Cinco microcontos de “Histórias para se ler voando”
O escritor Robertson Frizero tem se dedicado, nos últimos anos, à produção e divulgação da chamada Literatura Minimalista. “Tudo começou quando fui convidado para participar de uma antologia de contos de exatas cem palavras. O desafio de escrever uma história com tão limitados recursos me fez estudar mais o tema e me apaixonar pelo formato”, diz Frizero. “Em pouco tempo, tinha já um pequeno acervo de textos e comecei a ministrar cursos de Microliteratura. Daí foi natural que surgisse um projeto para divulgar a excelente produção de meus alunos”, relembra o escritor, referindo-se ao projeto web Literatura Mínima (@literaturaminima no Instagram), que já publicou seis antologias, organizou um prêmio literário internacional de Microliteratura e diariamente é alimentado por novos textos de seu coletivo de autores.
Histórias para se ler voando é o primeiro livro individual de Frizero no campo da Microliteratura. “É importante que meus alunos e leitores possam ter alguma referência minha em Literatura Minimalista, agora que estou tão mergulhado nesse universo”, afirma. E o título é um jogo bem humorado com a velocidade com que se lê esse tipo de texto de pequena extensão e com o fato de, mesmo assim, esses microcontos serem capazes de contar histórias capazes de chocar, divertir e fazer pensar. “Também imaginei que seria um ótimo ebook para quem estivesse em um aeroporto esperando um voo ou mesmo trafegando pelos ares”, brinca Frizero.
O autor selecionou cinco dessas história para apresentar aos leitores. O ebook está sendo distribuído com exclusividade pelo site da Amazon.
Barulho
Ele mudou-se. Os gritos da vizinha atravessavam a parede. Não era uma desinteligência: havia ódio ali. Não podia dormir, nem interferir. Depois, descobriu: havia uma menina, quatro anos, choro abafado pelas ameaças maternas. Orou pela pobrezinha. Um dia, veio uma ambulância; os gritos cessaram. Ele pôde então dormir em paz.
Robertson Frizero – Histórias para se ler voando
Bom velhinho
Tinha dezesseis anos, mas já cuidava de idosos. A mãe, enfermeira, ensinara-lhe tudo. Era diligente, tratava-os com carinho. Feliz, começou a cuidar do ex-Papai Noel local, alegria das criancinhas. No banho, cantava-lhe canções natalinas. O velho, excitado, sonhava em ter de volta suas ereções, como nos tempos de Bom Velhinho.

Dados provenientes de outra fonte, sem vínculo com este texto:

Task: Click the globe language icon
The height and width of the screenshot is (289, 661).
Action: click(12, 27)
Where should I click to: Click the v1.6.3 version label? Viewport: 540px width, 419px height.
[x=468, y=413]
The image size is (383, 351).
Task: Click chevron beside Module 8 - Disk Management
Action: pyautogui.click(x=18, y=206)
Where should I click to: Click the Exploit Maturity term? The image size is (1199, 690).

Robertson Frizero – Histórias para se ler voando
Candura
– Sou eu, Benedito.
– Benedito?
A mãe sorria, mas não estava mais ali. As memórias apagaram-se lentamente. Foi-se embora também a mulher amarga, sempre cruel com Benedito. O esquecimento adocicou-a; chorava se recordavam sua antiga mesquinhez.
– A senhora está linda. – Benedito sussurrou.

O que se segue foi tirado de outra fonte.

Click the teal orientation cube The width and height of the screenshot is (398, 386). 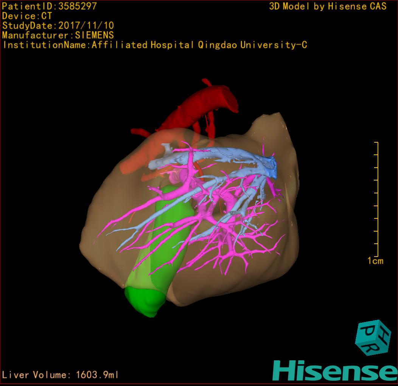click(x=372, y=338)
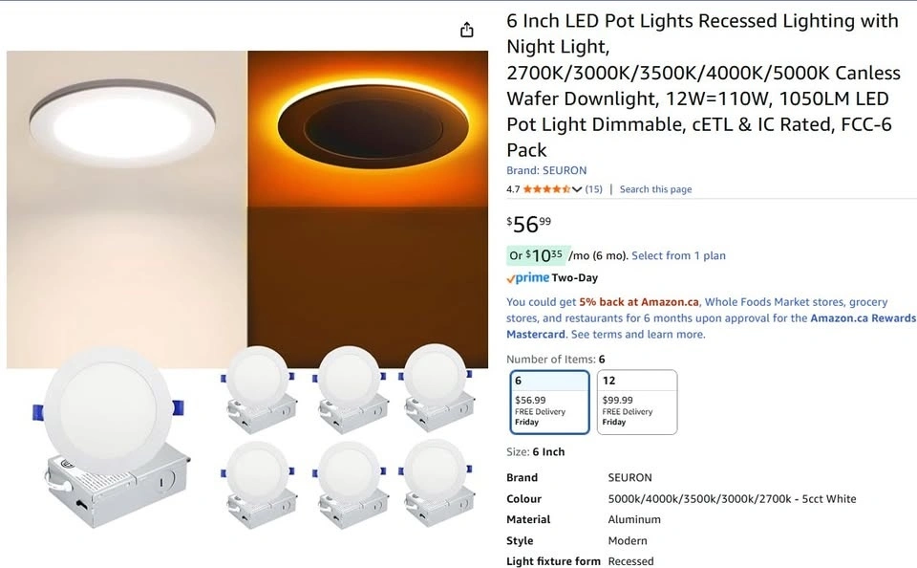Click the Prime logo badge
917x568 pixels.
click(x=527, y=277)
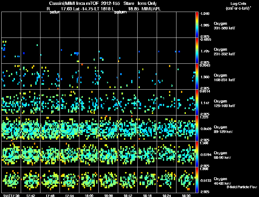Select 17:54 panel in 231-332 keV row

coord(69,51)
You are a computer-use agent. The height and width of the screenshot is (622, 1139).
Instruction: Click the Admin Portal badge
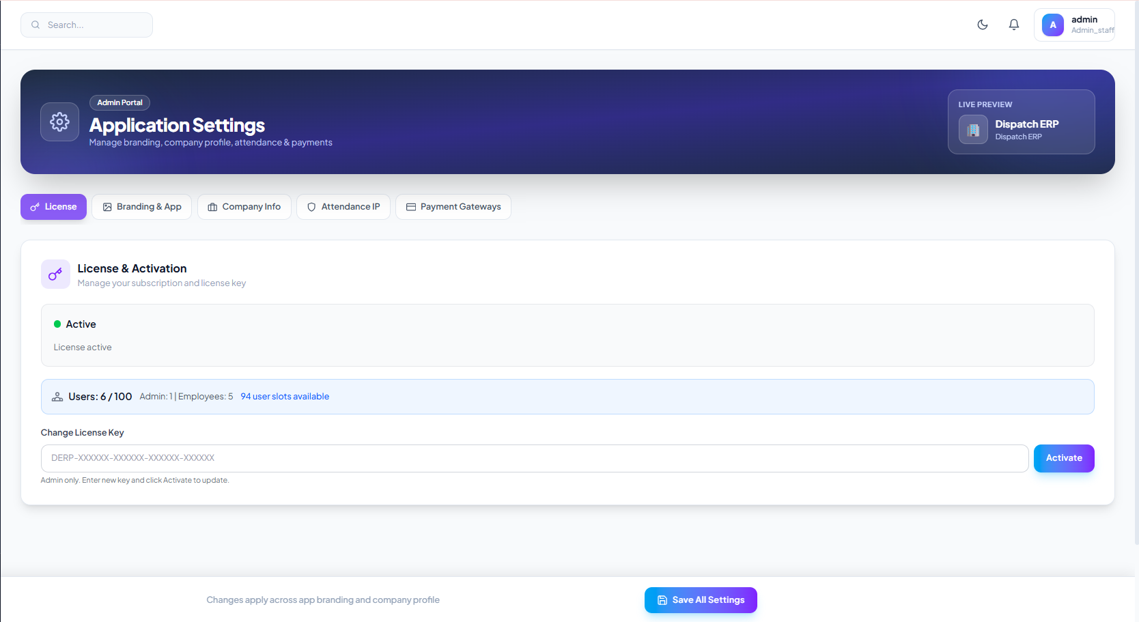tap(119, 102)
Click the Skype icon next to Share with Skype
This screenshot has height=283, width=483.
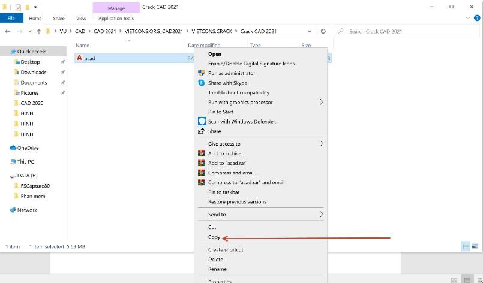(202, 83)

A mãe alegrou-se. Benedito perdoou quem já não existia.
Robertson Frizero – Histórias para se ler voando
Colo
Com três aninhos, o menino não entendeu – a mãe chegou acamada da maternidade, sem o irmãozinho prometido. A madrinha orientou-o:
— Mamãe está doentinha, não pode dar colo.
Os movimentos voltaram aos poucos, mas ela nunca mais foi a mesma.
O menino aprendeu: amor de mãe também se declama em silêncio.
Robertson Frizero – Histórias para se ler voando
Cuidados
O misterioso acidente deixou-a acamada; o marido desdobrou-se em cuidados. Do banho às necessidades todas, ele provia. Por ordens médicas, contratou um fisioterapeuta. Sucesso. “Ela está retomando as sensações, em breve voltará a andar!”, disse o rapaz com satisfação, “Ela vai voltar a ser independente!”.
O marido dispensou seus serviços.
Robertson Frizero – Histórias para se ler voando
Histórias para se ler voando
Este livro pretende trazer pequenos espantos em poucas palavras. Pensei neste livro para entreter o leitor em um momento no qual não tenha muito tempo para longos mergulhos na ficção e esteja voando de um compromisso para outro – quem sabe até mesmo, literalmente, em uma viagem a bordo de um voo comercial, rumo a um destino que espera você com novos e excitantes desafios.